(Pixel coordinate grounding data)

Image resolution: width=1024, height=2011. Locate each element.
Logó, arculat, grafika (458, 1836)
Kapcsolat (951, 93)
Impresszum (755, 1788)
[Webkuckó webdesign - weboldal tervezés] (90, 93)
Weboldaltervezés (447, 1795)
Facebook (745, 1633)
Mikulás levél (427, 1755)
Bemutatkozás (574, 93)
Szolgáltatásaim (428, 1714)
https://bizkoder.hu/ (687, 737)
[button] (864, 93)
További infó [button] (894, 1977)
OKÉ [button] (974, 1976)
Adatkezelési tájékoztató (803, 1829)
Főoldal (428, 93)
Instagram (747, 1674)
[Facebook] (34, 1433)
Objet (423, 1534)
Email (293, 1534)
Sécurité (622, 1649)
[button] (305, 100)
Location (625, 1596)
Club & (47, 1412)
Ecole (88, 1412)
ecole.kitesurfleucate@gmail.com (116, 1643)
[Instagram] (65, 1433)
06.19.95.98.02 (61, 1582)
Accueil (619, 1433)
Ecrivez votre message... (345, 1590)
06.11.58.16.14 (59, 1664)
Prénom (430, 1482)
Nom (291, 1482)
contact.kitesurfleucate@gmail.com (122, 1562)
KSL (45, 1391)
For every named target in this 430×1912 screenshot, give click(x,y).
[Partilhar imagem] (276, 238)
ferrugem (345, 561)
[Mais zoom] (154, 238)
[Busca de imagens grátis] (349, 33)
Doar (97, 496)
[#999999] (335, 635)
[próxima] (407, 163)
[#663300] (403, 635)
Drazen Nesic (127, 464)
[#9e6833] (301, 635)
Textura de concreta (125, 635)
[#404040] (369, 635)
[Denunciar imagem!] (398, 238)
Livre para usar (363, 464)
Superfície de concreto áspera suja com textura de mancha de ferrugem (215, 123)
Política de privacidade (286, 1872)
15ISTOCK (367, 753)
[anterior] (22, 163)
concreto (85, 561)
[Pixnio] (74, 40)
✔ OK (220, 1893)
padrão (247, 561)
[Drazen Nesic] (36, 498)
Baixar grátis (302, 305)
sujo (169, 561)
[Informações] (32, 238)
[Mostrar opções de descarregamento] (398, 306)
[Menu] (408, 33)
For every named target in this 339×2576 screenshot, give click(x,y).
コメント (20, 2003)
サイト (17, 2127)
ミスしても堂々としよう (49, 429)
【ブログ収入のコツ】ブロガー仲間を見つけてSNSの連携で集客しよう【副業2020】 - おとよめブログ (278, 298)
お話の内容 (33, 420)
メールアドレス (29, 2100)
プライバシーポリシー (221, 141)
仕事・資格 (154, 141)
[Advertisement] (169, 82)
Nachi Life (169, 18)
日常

* **WHAT THE TASK REQUIRES**
For the entries above, transcribe precisely the lines from the one with "sujo (169, 561)" through the end, including both.

* **ANSWER SECTION**
sujo (169, 561)
[Informações] (32, 238)
[Mostrar opções de descarregamento] (398, 306)
[Menu] (408, 33)
For every named target in this 339×2576 screenshot, give click(x,y).
コメント (20, 2003)
サイト (17, 2127)
ミスしても堂々としよう (49, 429)
【ブログ収入のコツ】ブロガー仲間を見つけてSNSの連携で集客しよう【副業2020】 - おとよめブログ (278, 298)
お話の内容 (33, 420)
メールアドレス (29, 2100)
プライバシーポリシー (221, 141)
仕事・資格 (154, 141)
[Advertisement] (169, 82)
Nachi Life (169, 18)
日常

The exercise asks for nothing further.